Some days I find it particularly easy to find a mind-numbing level of stupidity in the liberal media, but I think that Slate.com has finally reached under the proverbial barrel for this one. Allison Benedikt is the managing editor of Slate’s Double X, and finally sets at least one mystery to rest – yes, that site does employ illiterate people as editors. As if to double-down on that particular deficiency, Benedikt even attempts to make the case for educational mediocrity by pointing out that she survived a less-than-stellar educational experience in public school.
People should not send their children to private schools because it hurts public schools. Of course, we’ve known this for years, and have actually considered that almost a good thing. With the advent of cyber-schools, hope that competition will finally force public schools to step up their game has been building. But apparently Benedikt thinks the solution doesn’t lie in competition in the educational market, but in getting everyone to send their children to public schools. It’s a facile argument that is based on the theory parents that actually care about the quality of their child’s education will work within the public school system to improve the schools. I’m guessing that Benedikt not only failed to read the classics, but also failed to learn from what she could have witnessed over the past decade.

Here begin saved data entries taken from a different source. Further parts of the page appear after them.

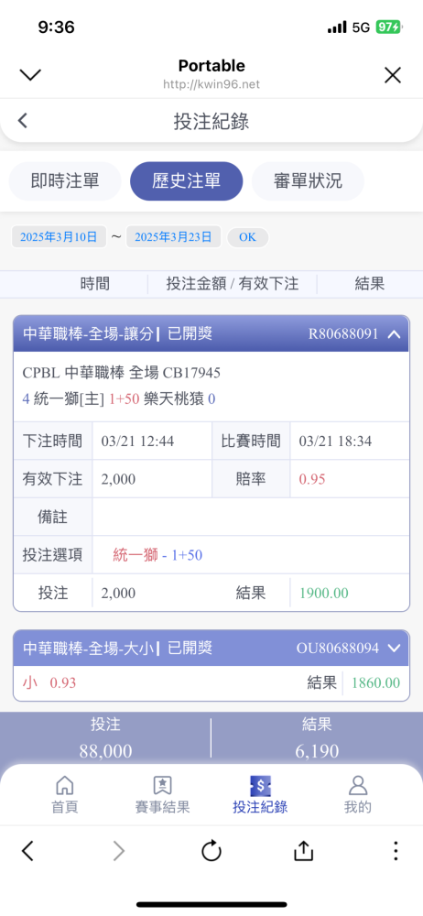Switch to the 審單狀況 tab
The width and height of the screenshot is (423, 916).
[x=308, y=181]
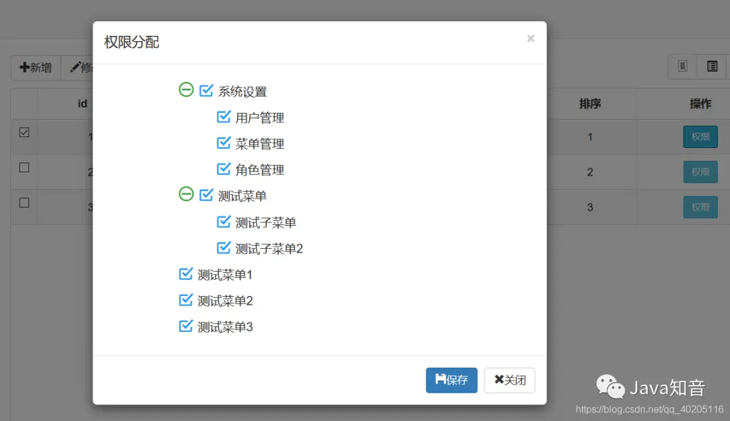Select the 测试菜单3 tree label
The height and width of the screenshot is (421, 730).
tap(225, 327)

Unless you’ve been living under the same rock Benedikt apparently calls home, you already know that President George W. Bush gave us “No Child Left Behind” that lead to radically decreased standards for teacher certifications through his shortcut to the classroom initiative, Common Core curriculum that is being battled across the country, and the dreaded standardized tests that have forced all educators to “teach to the test.”
Of course this could just be a joke, and Slate.com is just going for shock factor with this little rant from Benedikt. Regardless the reasoning, this raises an interesting question about liberal media in general, and Slate.com in particular. If it has gotten to the point where people that really aren’t well-read, literate, and capable of engaging in intelligent conversations on meaningful topics are now creating the content for these outlets, why is anyone giving them any attention whatsoever? Of course it’s not necessary to have an advanced degree to offer tabloid-style entertainment, and that isn’t what I’m referring to here. I mean that if the best Slate.com can offer on an important issue like discouraging people from sending their children to private schools is a woman that freely admits she is undereducated, the fact that their message is coming from her in the first place actually makes the case to do the absolute opposite. Private and parochial schools honestly could take this little commentary, and put it in their marketing packages for prospective families, as an example of what they can guarantee they will not produce.

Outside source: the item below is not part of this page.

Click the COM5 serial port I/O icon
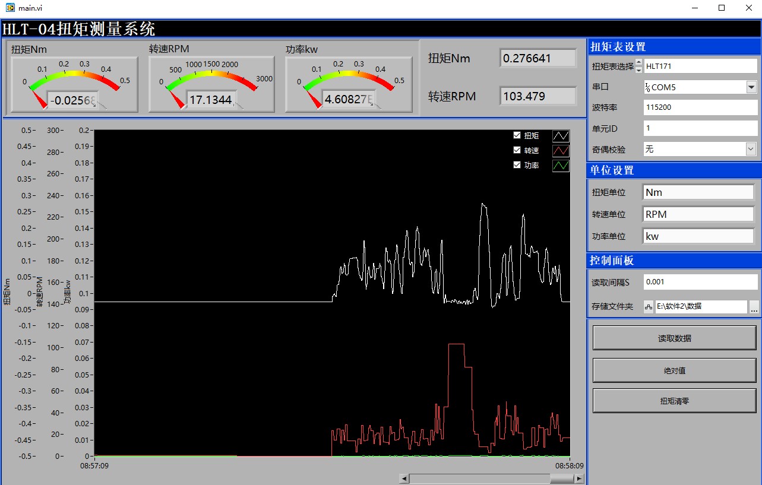647,87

And then we need to hope that this becomes the cause célèbre of the left. While there is a slight possibility that Benedikt’s sophomoric theory that if all are in the public school system, the strongest will help the rest to rise could happen, it’s far more likely that the weakest will drag everyone else down. We’ve already seen the latter happen for years, which is probably a factor in the increasing popularity of cyber-schools. If liberals do embrace this, then they will be left with mediocre results in the public school system. That means that the thought, business and political leaders of the future will most likely come from the ranks of conservatives, since we all know very well that it’s far better to excel in academic pursuits than it is to accept merely getting by. So, let’s hope that the vast majority of liberals decide that they’re going to save public education by choosing to subject their children to less-than-optimal educational experiences, while we ensure our own children receive stellar educations.